You can reduce your risk of catching leishmaniasis by sleeping under nets treated with insecticide. Other measures include spraying insecticides to kill sandflies.


Melioidosis is an infectious disease caused by a bacterium (Burkholderia pseudomallei) which lives in soil and water. It is an important public health issue in parts of Vietnam and northern Australia.

In endemic areas, people (rice-paddy farmers in particular) are warned to avoid contact with soil, mud, and surface water where possible

Soil-transmitted helminths

Wearing enclosed footwear in undeveloped areas is important to prevent hookworm. Hookworms penetrate through intact skin such as walking with bare feet, and can cause severe gastrointestinal and skin infections.

Travellers diarrhoea

Traveller’s diarrhoea affects roughly 20-50% of overseas travellers. It is caused by ingesting contaminated food or water. The bacteria that trigger the illness may appear harmless to the local population, usually because they have developed immunity to them. Symptoms include abdominal bloating, cramps, nausea, fevers and diarrhoea.

Tips to prevent traveller’s diarrhoea:

  • Avoid contaminated foods such as raw or peeled vegetables, undercooked meats, unpasteurised dairy products and food from street vendors.
  • Avoid drinking or brushing your teeth with tap water
  • Buy bottled water to drink
  • Boil tap water for at least 5 minutes before drinking it
  • Avoid drinks that contain ice
  • Avoid using tap water to wash your fruit and vegetables
  • Wash your hands and eat at reputable restaurants.

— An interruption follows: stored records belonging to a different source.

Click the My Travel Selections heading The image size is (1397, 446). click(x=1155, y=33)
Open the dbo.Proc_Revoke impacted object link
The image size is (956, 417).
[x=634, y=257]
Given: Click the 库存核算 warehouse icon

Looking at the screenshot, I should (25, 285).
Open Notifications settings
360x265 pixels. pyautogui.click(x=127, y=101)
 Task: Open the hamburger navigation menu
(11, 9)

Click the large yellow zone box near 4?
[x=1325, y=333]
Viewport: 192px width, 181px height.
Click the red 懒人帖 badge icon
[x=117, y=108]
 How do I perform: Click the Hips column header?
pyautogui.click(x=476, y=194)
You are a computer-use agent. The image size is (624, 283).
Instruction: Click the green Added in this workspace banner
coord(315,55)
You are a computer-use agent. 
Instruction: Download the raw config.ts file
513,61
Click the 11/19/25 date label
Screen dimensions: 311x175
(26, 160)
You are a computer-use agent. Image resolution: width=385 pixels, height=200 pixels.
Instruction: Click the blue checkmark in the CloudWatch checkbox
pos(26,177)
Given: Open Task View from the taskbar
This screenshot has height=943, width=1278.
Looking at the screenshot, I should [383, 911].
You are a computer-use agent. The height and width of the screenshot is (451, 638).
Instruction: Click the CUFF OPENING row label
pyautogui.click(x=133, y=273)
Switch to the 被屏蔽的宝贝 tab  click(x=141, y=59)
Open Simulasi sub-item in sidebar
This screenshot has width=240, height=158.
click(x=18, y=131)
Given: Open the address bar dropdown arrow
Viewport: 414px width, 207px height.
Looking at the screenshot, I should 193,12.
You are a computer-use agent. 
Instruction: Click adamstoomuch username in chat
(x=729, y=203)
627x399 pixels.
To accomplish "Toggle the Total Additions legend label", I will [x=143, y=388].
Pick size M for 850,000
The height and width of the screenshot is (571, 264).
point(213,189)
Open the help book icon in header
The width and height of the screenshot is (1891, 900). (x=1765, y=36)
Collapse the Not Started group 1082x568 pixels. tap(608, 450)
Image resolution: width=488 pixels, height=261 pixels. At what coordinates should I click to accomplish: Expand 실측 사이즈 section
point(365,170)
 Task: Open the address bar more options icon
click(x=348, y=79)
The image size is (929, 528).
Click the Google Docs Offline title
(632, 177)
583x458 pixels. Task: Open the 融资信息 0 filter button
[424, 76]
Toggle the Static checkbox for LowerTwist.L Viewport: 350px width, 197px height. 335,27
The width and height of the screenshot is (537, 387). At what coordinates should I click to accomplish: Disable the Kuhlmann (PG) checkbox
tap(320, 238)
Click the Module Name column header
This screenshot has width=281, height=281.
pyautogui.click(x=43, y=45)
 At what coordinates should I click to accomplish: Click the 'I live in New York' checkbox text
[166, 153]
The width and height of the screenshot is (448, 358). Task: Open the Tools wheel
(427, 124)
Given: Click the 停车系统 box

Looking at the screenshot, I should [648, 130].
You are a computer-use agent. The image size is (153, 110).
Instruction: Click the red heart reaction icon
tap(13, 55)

Tuberculosis is a disease caused by infection with the bacteria Mycobacterium tuberculosis. Tuberculosis can damage a person’s lungs or other parts of the body and cause serious illness.

  • Avoid exposure to people who have active tuberculosis.
  • Only consume pasteurized milk products.
  • Travellers at higher risk should be tested for tuberculosis upon their return home.
  • There is a vaccine available which confers partial protection. Speak to your doctor to determine if this is recommended.


Zika virus is a mild febrile illness, spread via the bite of an infected mosquito or by having sex with an infected person. Studies have shown that Zika virus infection in a pregnant woman can be transmitted to the baby, causing congenital problems such as microcephaly.

The best way to prevent Zika is to protect yourself from mosquito bites. Pregnant women should consider deferring travel to high risk countries

This information is intended as a guide only and is not to be used as a substitute for professional medical advice. Recommendations on vaccinations and medications require assessment on an individual basis, taking into account factors such as your medical history, itinerary, length of stay and style of travel.